Using the CPHW as a base, the Toronto group built two key photonics components—a modulator, which turns electronic bits into photonic bits, and a photodetector, which does the reverse. (As is done in silicon photonics, a separate laser provides the light; the modulator blocks the light or lets it pass to represent bits.) The modulator took up just 2 square micrometers and could switch at as fast as 26 gigahertz, the limit of the Toronto team’s equipment. Based on the device’s measured capacitance, the real limit could be as high as 636 GHz. The plasmonic photodetector was near match to silicon photonics’ sensitivity, but it was only 1/36th the size.

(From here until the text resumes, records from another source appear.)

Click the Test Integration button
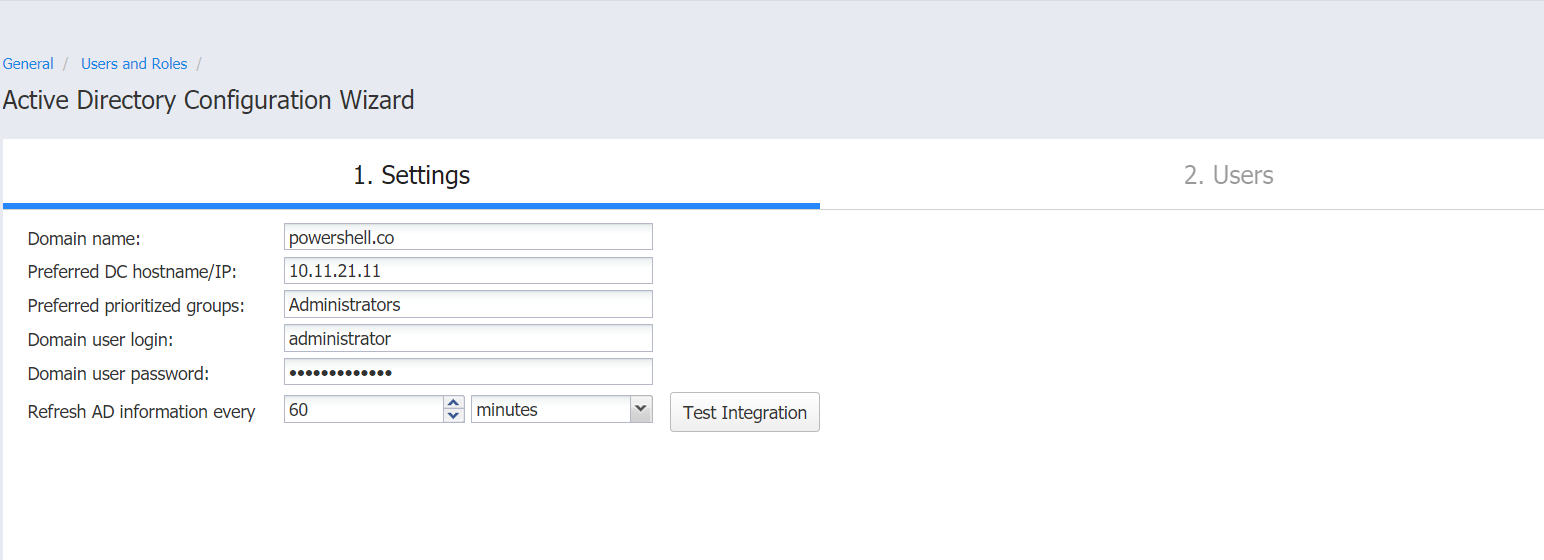[x=745, y=412]
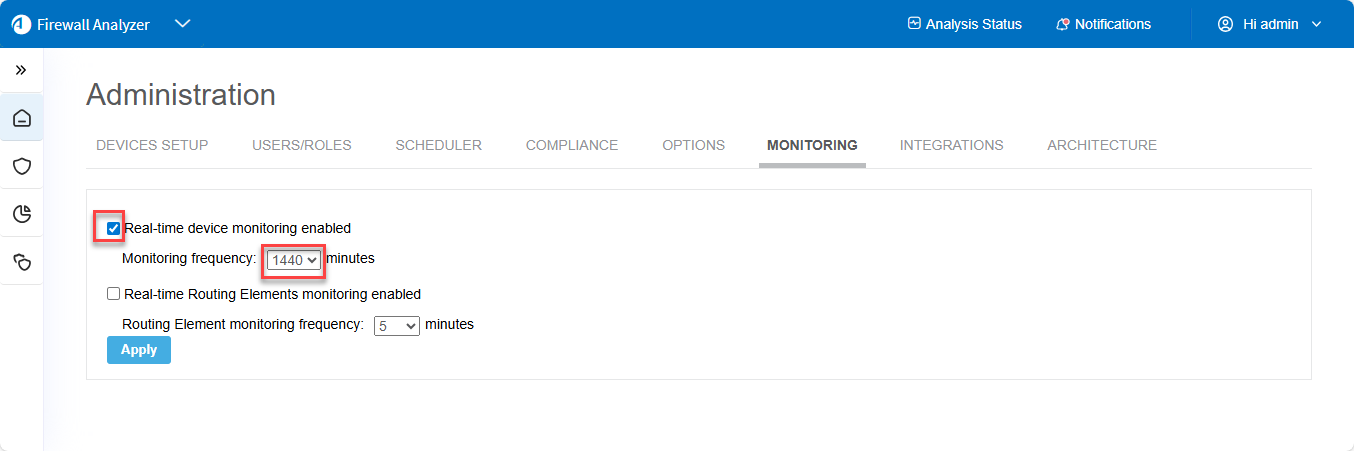
Task: Click the Real-time device monitoring enabled label
Action: pos(237,228)
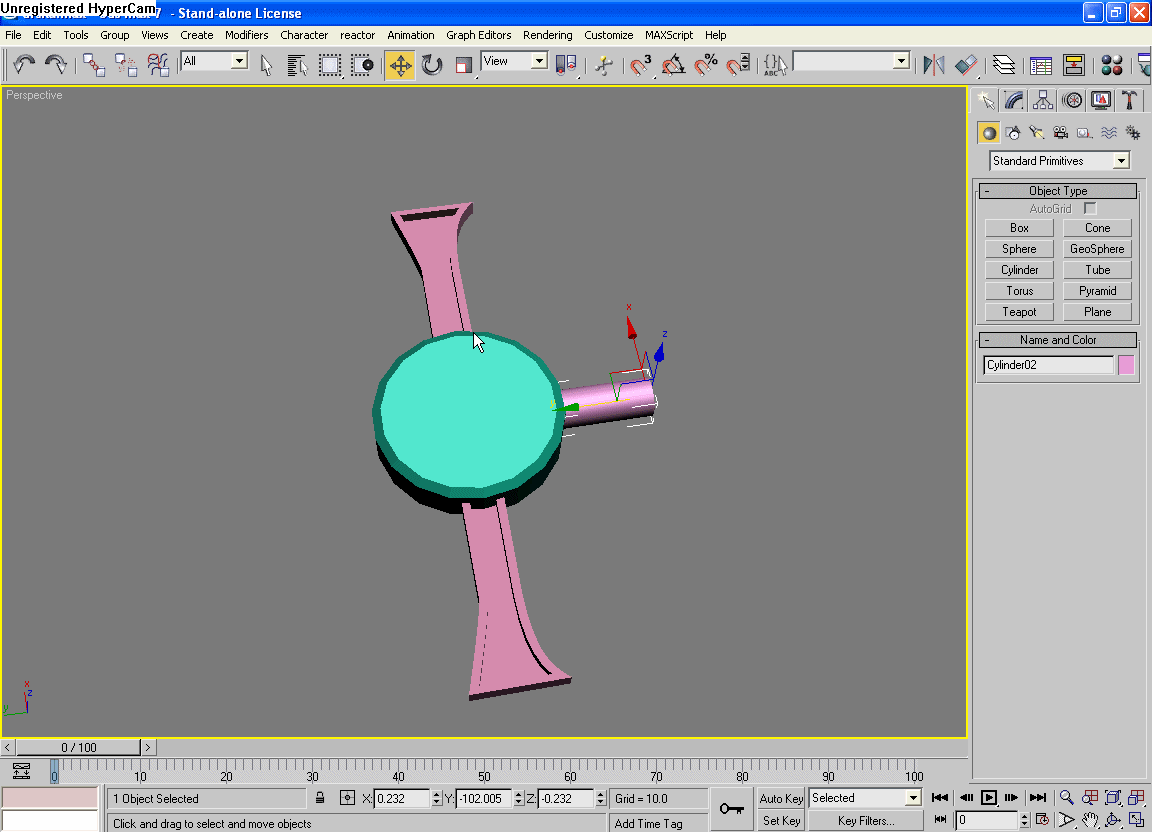Toggle the Selection Lock padlock
This screenshot has width=1152, height=832.
click(320, 798)
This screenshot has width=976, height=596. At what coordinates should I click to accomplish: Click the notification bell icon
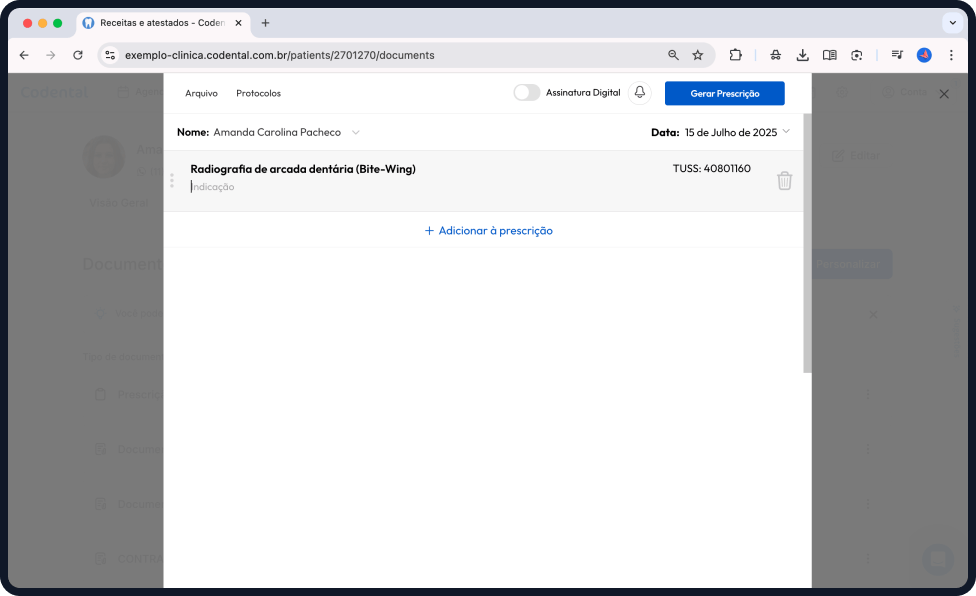[640, 93]
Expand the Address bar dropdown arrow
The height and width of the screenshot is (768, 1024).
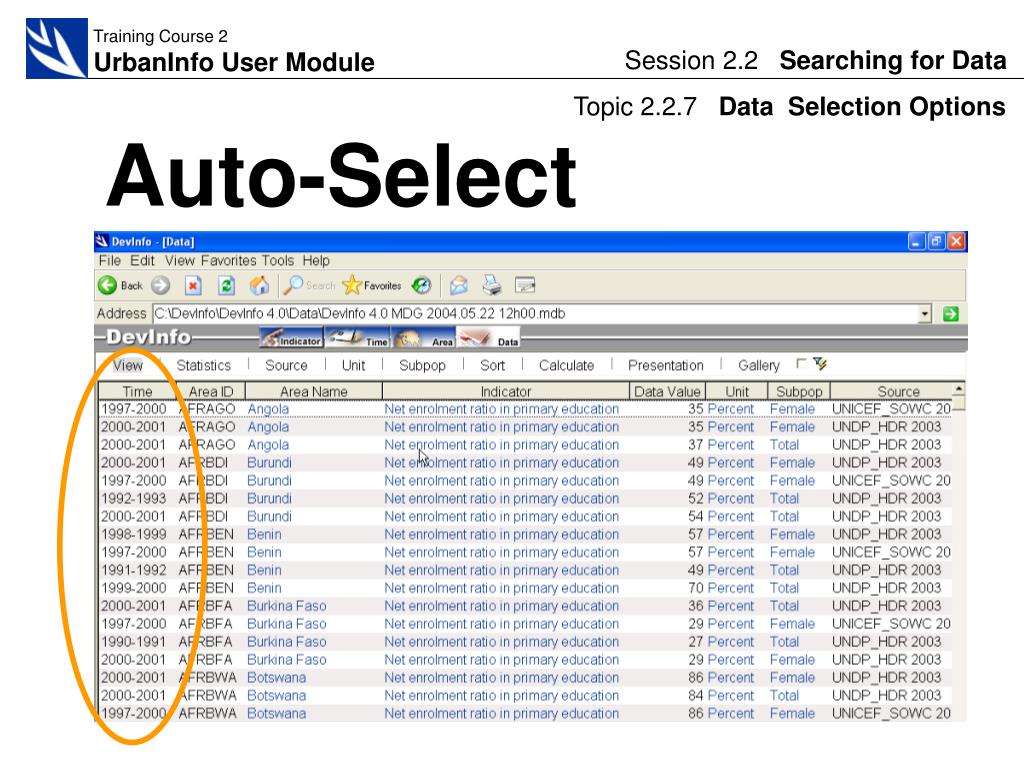(925, 313)
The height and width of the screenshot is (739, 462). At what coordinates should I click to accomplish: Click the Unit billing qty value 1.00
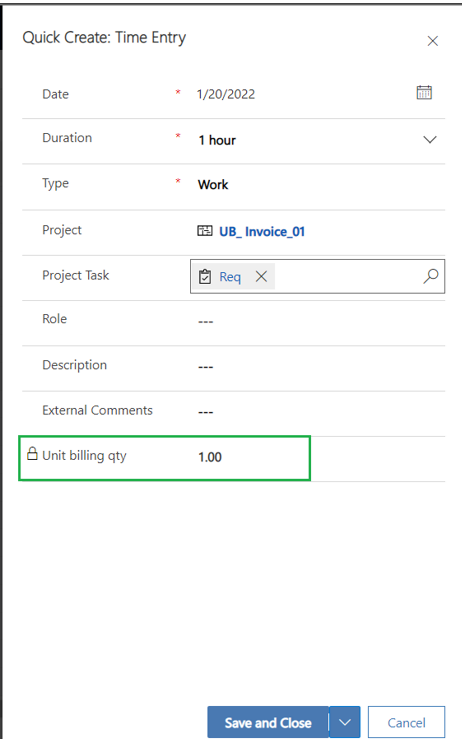point(210,457)
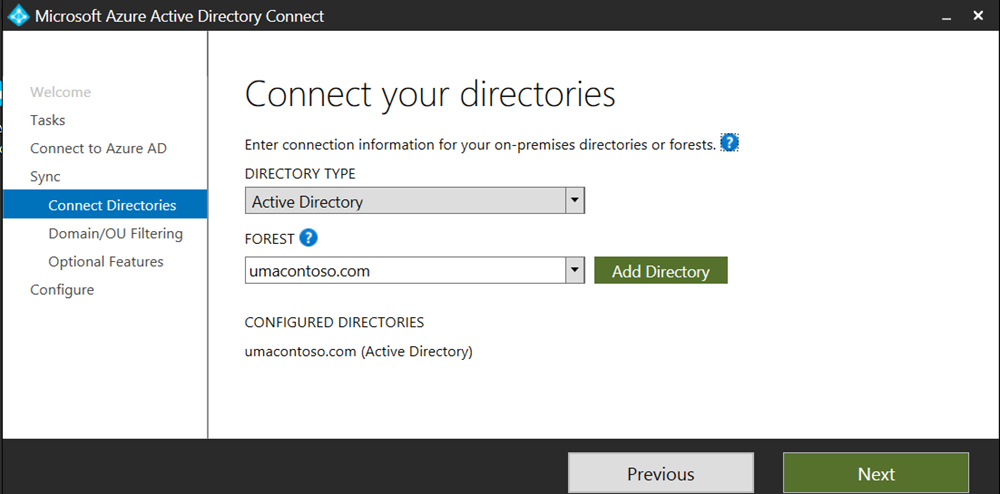
Task: Click the Add Directory button
Action: [660, 271]
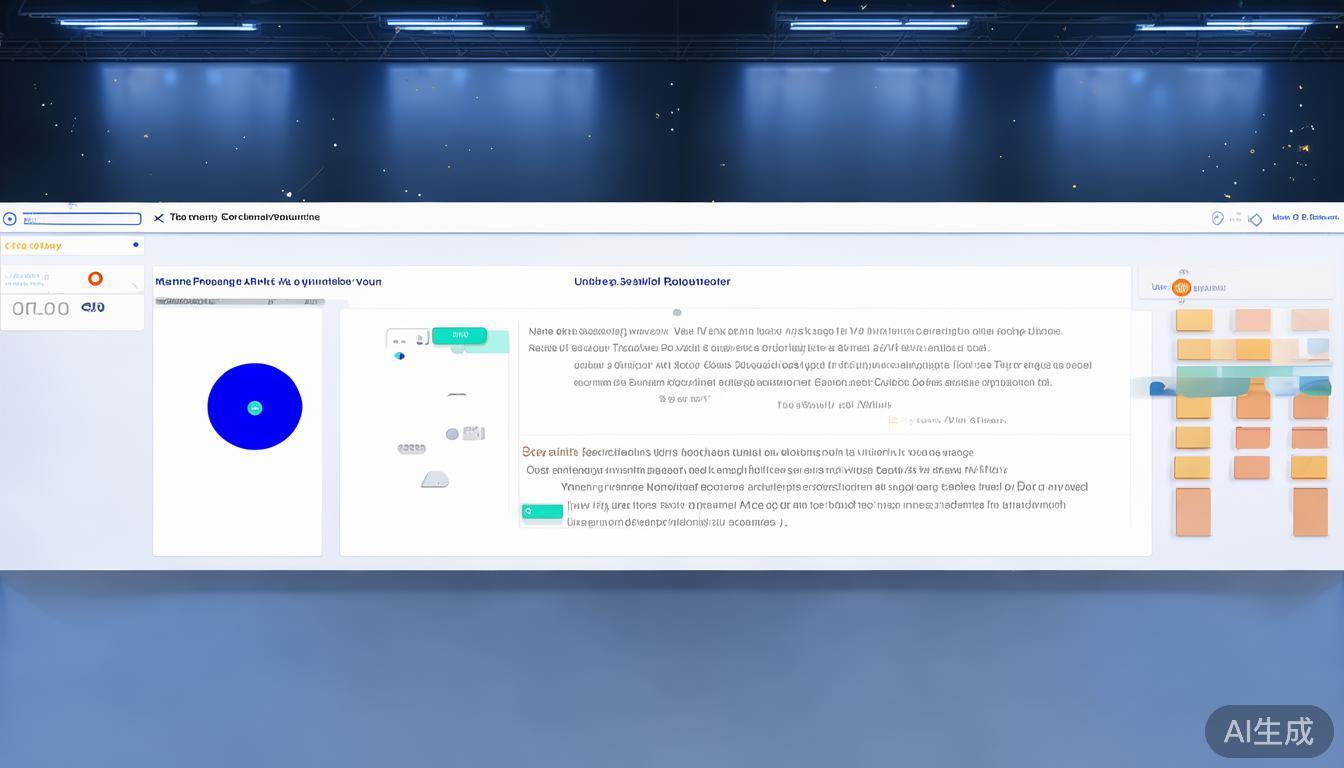Select the orange ring status icon
The image size is (1344, 768).
[x=96, y=278]
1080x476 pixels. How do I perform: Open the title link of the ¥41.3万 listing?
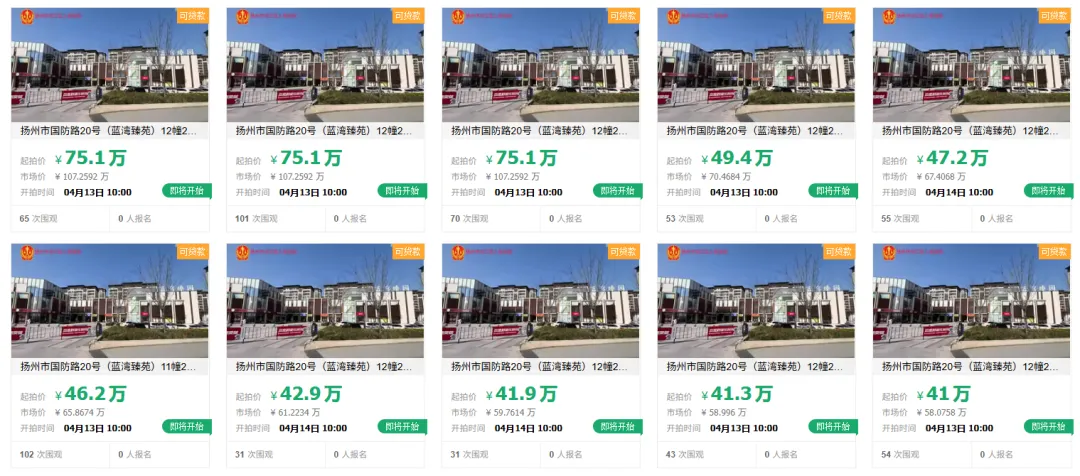click(754, 367)
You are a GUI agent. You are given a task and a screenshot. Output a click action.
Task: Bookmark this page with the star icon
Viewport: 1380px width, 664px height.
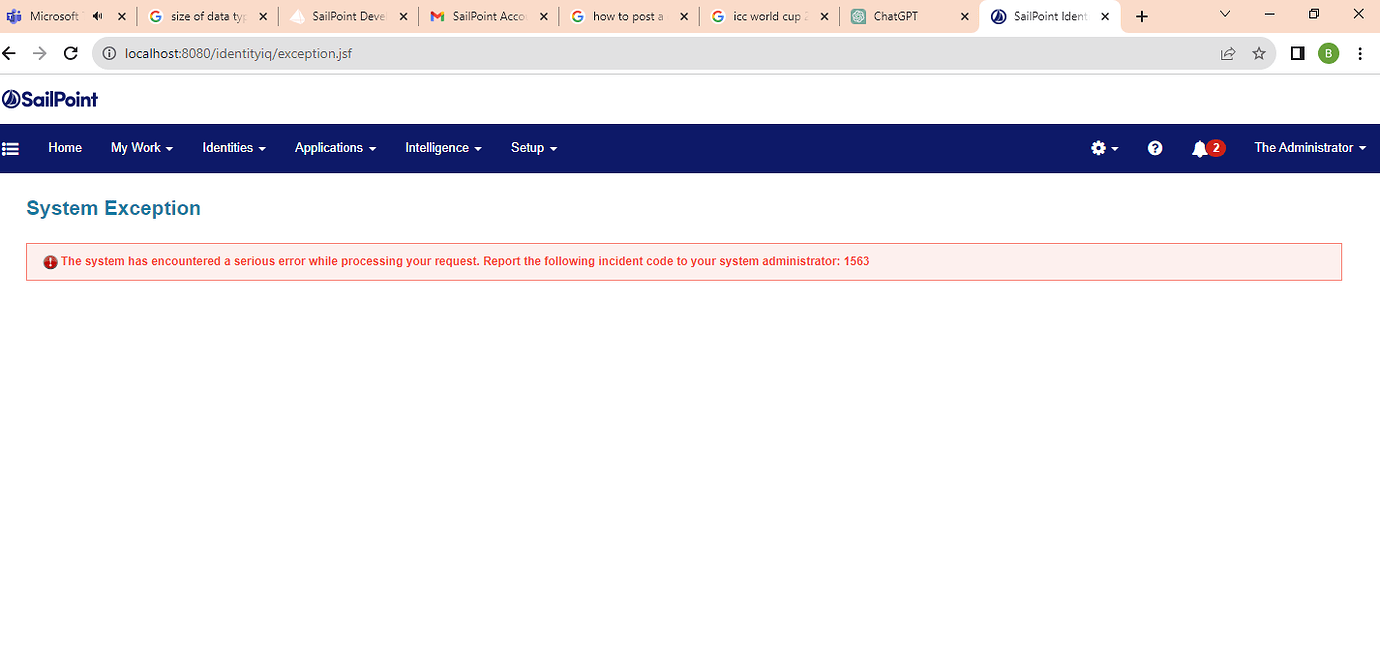coord(1258,53)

One of the CPHW’s biggest advantages is its lack of sensitivity to temperature. Silicon photonics components have a temperature tolerance that can’t swing farther than one degree in order for them to operate at the proper wavelength. Temperature sensitivity is a “big challenge for silicon photonics,” explains Saurabh Sinha, a principal research engineer at Arm. Managing that tolerance requires both extra circuitry and the consumption of energy. In a simulated 16-channel silicon photonics transceiver heating circuits consume half of the circuit’s energy and take up nearly that fraction of their total area, and that translates to huge difference in area: 0.37 mm2 for silicon photonics versus 0.07 mm2 for plasmonic transceivers.
Simulations of the CPHW-based plasmonics transceiver predict a number of benefits over silicon photonics. The CPHW system consumed less than one-third of the energy per bit transmitted of a competing silicon photonics system—0.49 picojoules per bit versus 1.52 pJ/b. It could comfortably transmit more than three times more bits per second at acceptable Ethernet error rates without relying on error correction—150 gigabits per second versus 39 Gb/s.
Sinha says Arm and the Toronto group are discussing next steps, and those might include exploring other potential benefits of these transceivers such as the fact that CPHWs could be constructed atop processor chips, while silicon photonics devices must be made separately from the processor and then linked to them inside the processor package using chiplet technology.